▶ Exercise objective
Restate, word for word and with no pictures, the stretch of lines in the data below that begins at the line with "عزة (262, 118)" and ends at the line with "Политикой (143, 873)", inclusive.

▶ Dataset records
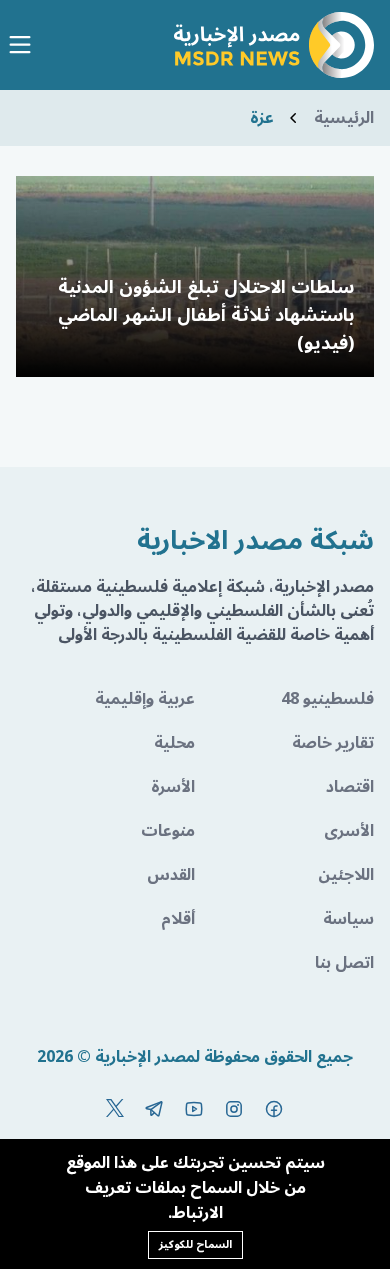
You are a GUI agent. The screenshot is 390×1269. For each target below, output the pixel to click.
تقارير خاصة (333, 743)
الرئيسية (344, 118)
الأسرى (349, 831)
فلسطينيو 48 (327, 699)
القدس (171, 875)
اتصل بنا (344, 963)
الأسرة (173, 787)
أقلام (178, 919)
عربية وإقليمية (145, 699)
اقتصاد (350, 787)
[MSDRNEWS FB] (274, 1109)
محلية (174, 743)
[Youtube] (194, 1109)
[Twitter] (115, 1109)
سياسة (348, 919)
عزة (262, 118)
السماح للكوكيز (195, 1244)
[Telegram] (154, 1109)
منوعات (168, 831)
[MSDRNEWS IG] (234, 1109)
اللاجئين (346, 875)
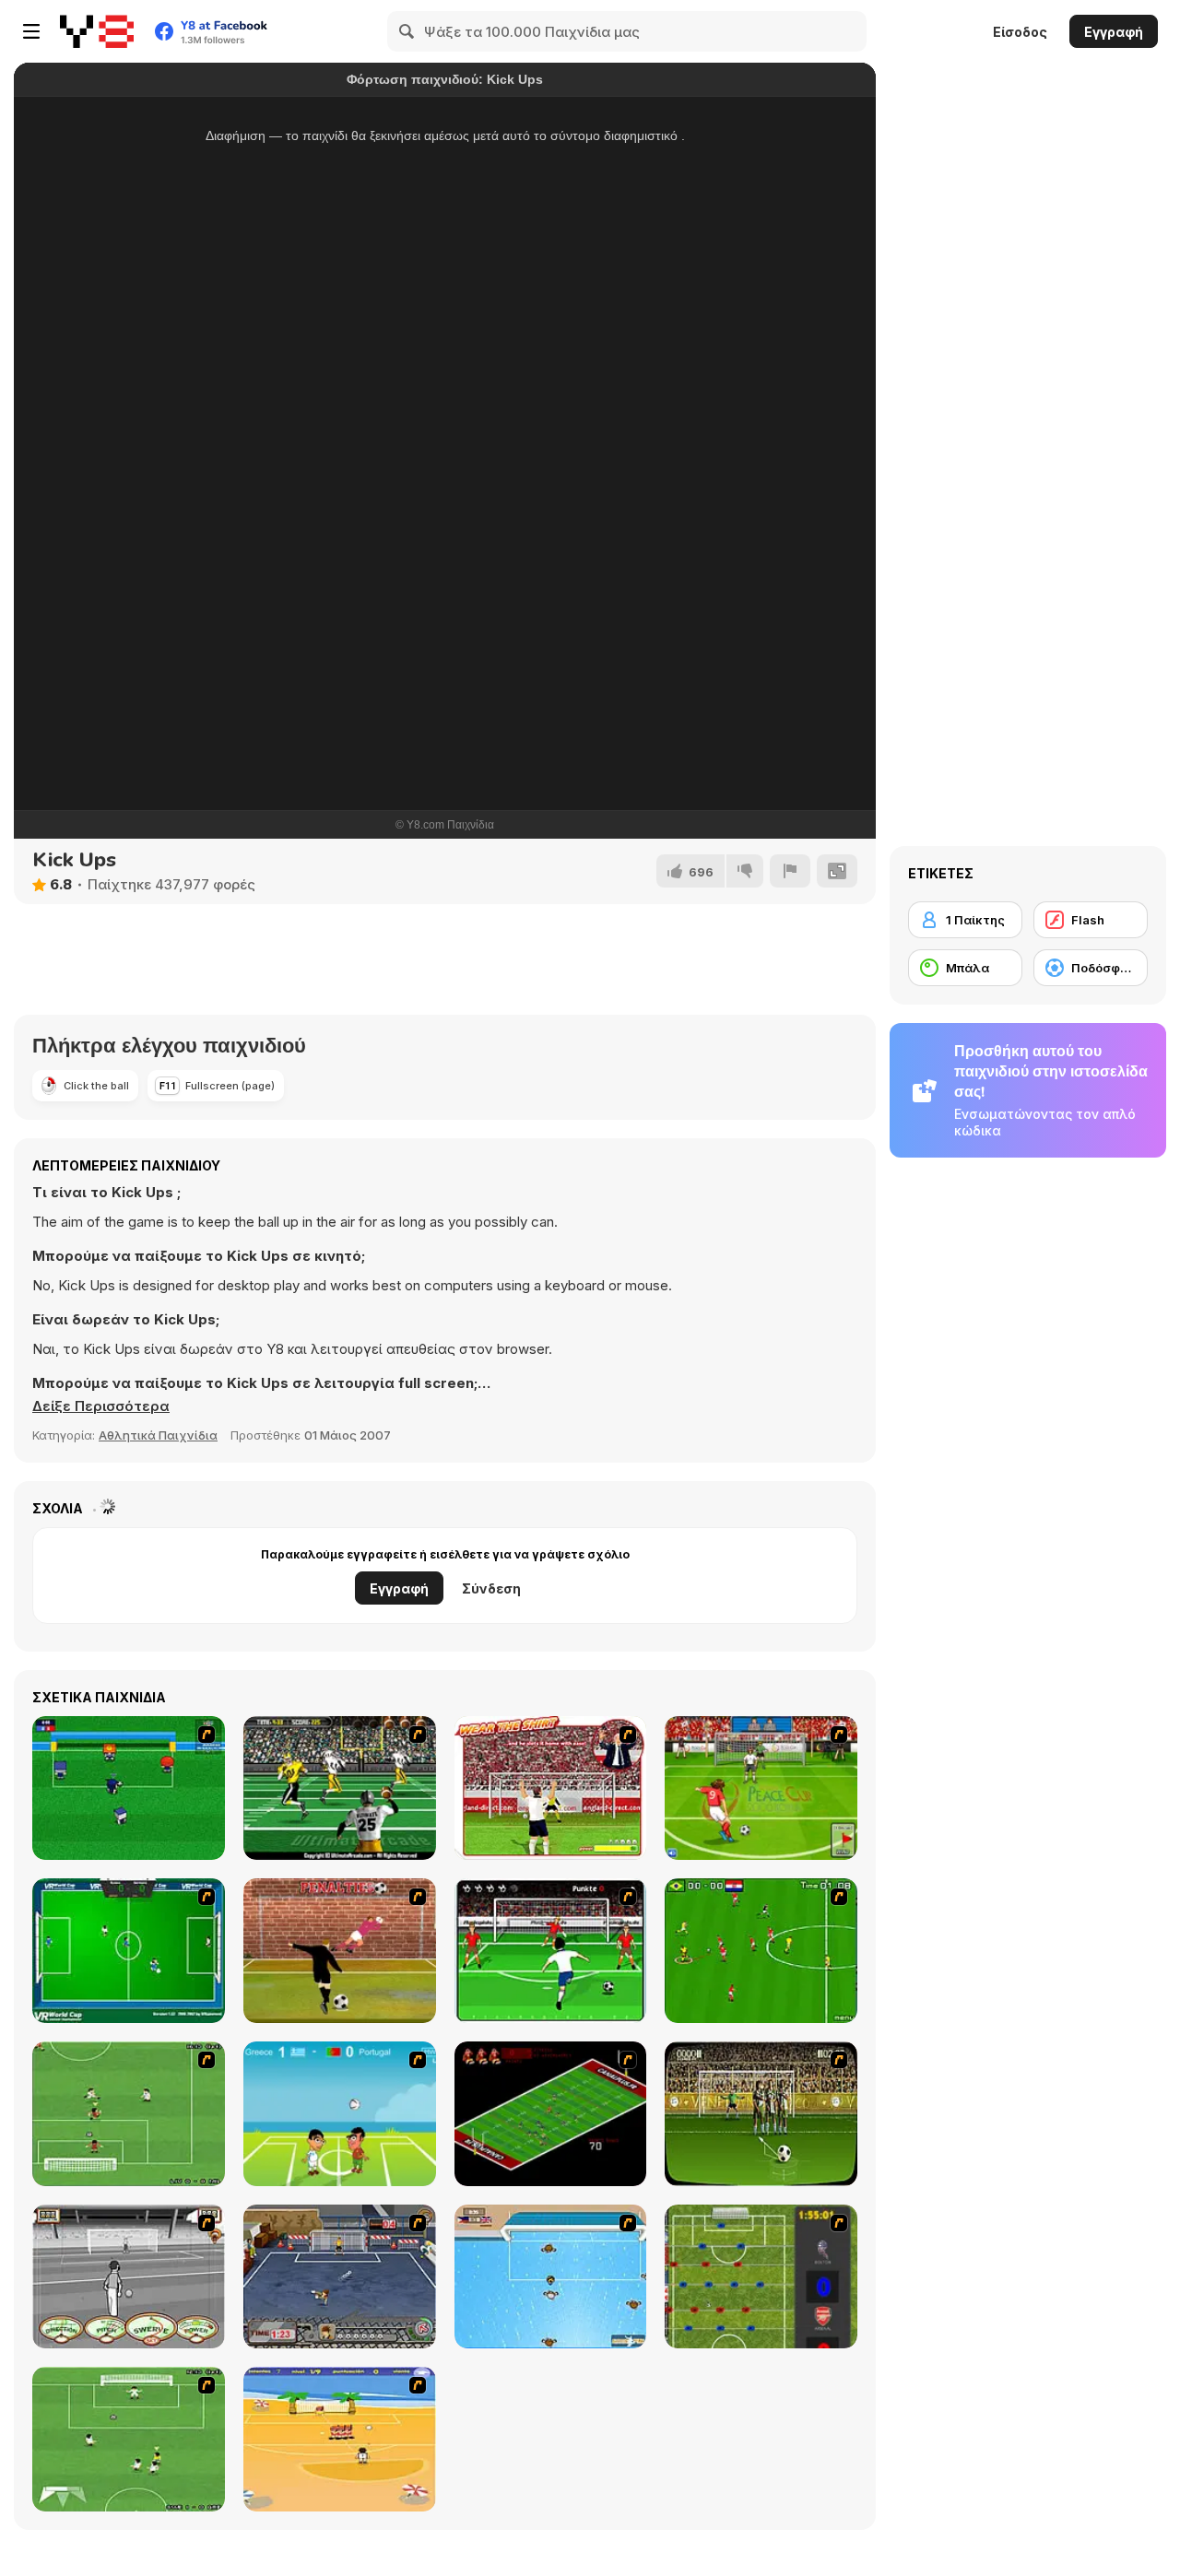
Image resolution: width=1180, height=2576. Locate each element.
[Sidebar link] (31, 31)
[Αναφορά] (790, 871)
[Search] (407, 31)
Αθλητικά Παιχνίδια (158, 1435)
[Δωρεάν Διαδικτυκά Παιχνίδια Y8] (97, 31)
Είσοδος (1020, 32)
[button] (101, 1406)
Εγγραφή (1113, 32)
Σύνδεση (491, 1588)
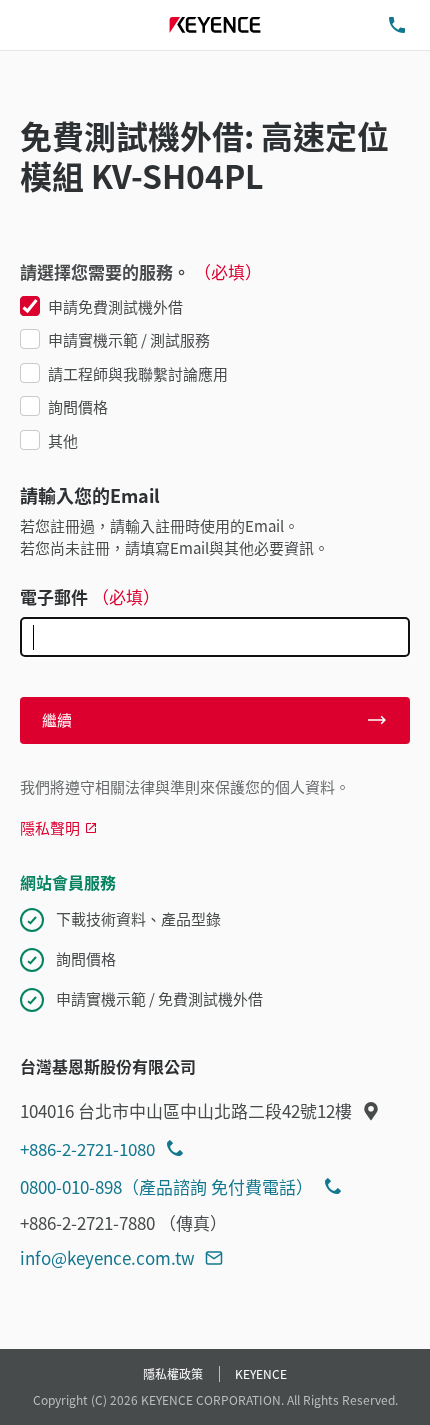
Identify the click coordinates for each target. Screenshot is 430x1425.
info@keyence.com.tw (107, 1257)
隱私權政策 (173, 1373)
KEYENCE (261, 1373)
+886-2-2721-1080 (87, 1148)
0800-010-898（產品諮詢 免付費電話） (166, 1186)
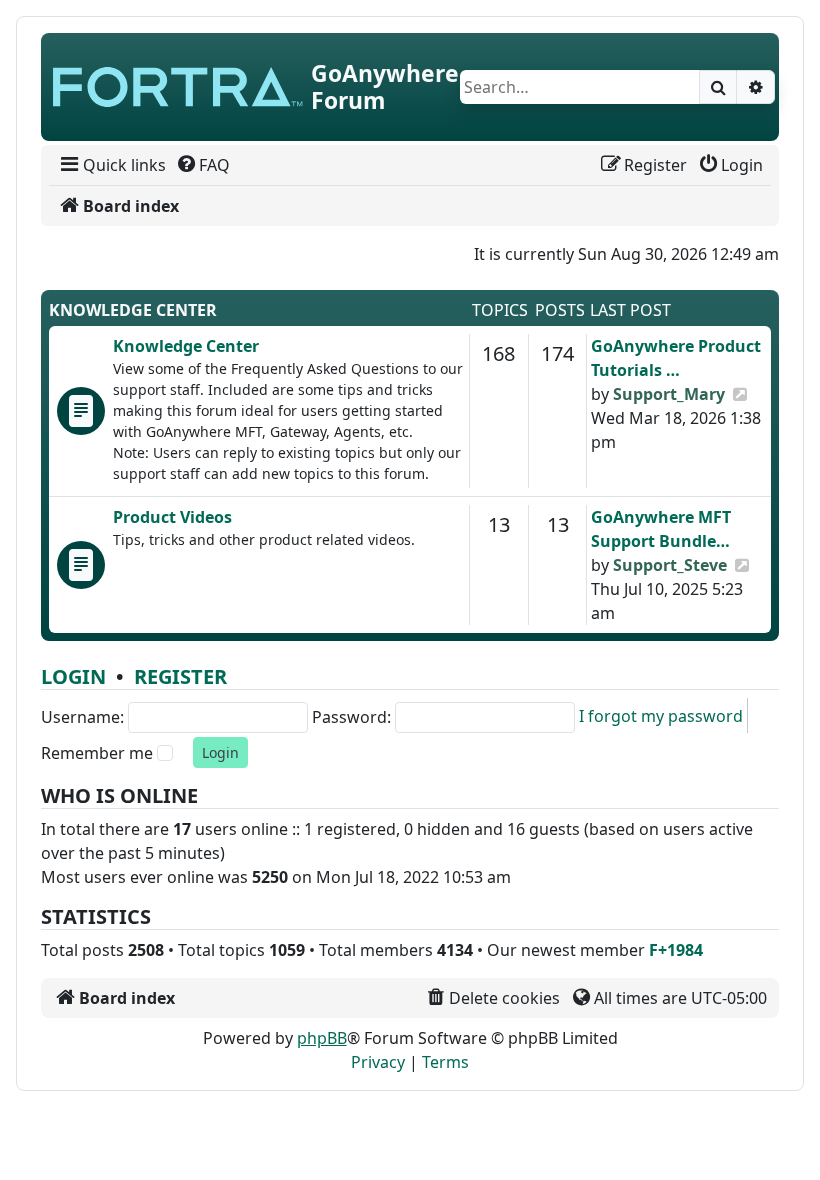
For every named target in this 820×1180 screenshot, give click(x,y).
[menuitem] (111, 165)
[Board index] (178, 87)
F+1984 (676, 950)
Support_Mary (669, 394)
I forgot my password (661, 716)
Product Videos (172, 517)
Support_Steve (670, 565)
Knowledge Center (133, 310)
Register (180, 676)
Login (73, 676)
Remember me (97, 753)
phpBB (322, 1038)
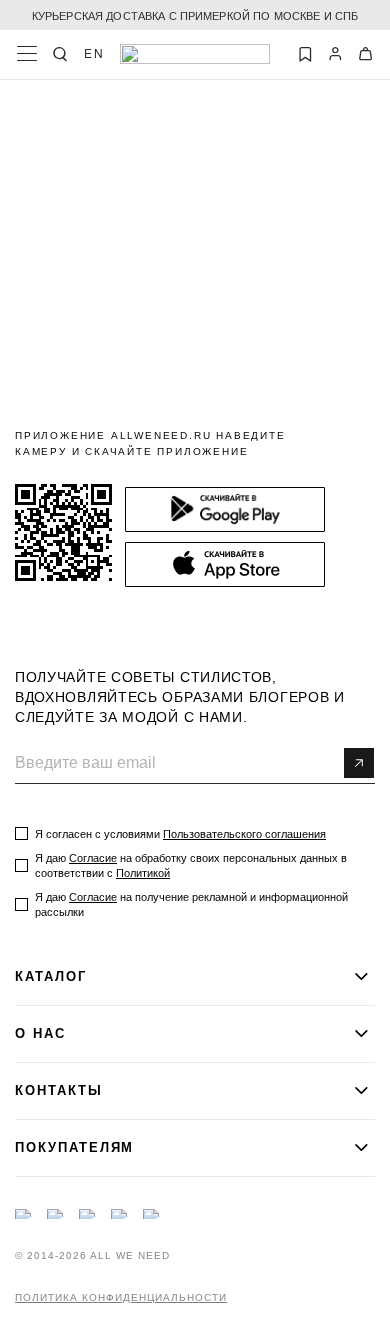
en (94, 53)
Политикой (143, 873)
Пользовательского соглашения (244, 834)
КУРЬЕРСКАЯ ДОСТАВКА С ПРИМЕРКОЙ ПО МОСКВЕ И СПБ (195, 15)
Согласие (93, 858)
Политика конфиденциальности (121, 1298)
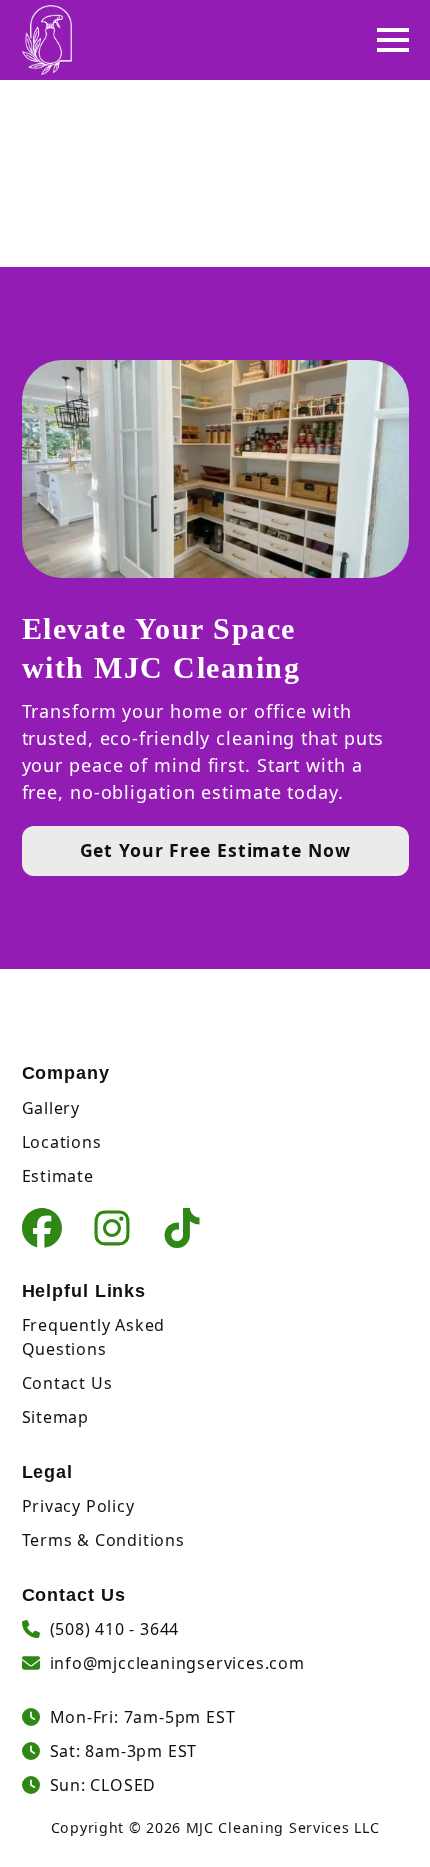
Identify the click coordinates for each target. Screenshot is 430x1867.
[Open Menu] (393, 40)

▶ Answer for this exercise
عزة (262, 118)
السماح للكوكيز (195, 1244)
[Telegram] (154, 1109)
منوعات (168, 831)
[MSDRNEWS IG] (234, 1109)
اللاجئين (346, 875)
Image resolution: width=1180, height=2576. Locate each element.
[Sidebar link] (31, 31)
[Αναφορά] (790, 871)
[Search] (407, 31)
Αθλητικά Παιχνίδια (158, 1435)
[Δωρεάν Διαδικτυκά Παιχνίδια Y8] (97, 31)
Είσοδος (1020, 32)
[button] (101, 1406)
Εγγραφή (1113, 32)
Σύνδεση (491, 1588)
Identify the click coordinates for each target. Screenshot is 430x1425.
info@keyence.com.tw (107, 1257)
隱私權政策 (173, 1373)
KEYENCE (261, 1373)
+886-2-2721-1080 (87, 1148)
0800-010-898（產品諮詢 免付費電話） (166, 1186)
For every named target in this 820×1180 screenshot, give click(x,y).
[menuitem] (111, 165)
[Board index] (178, 87)
F+1984 (676, 950)
Support_Mary (669, 394)
I forgot my password (661, 716)
Product Videos (172, 517)
Support_Steve (670, 565)
Knowledge Center (133, 310)
Register (180, 676)
Login (73, 676)
Remember me (97, 753)
phpBB (322, 1038)
en (94, 53)
Политикой (143, 873)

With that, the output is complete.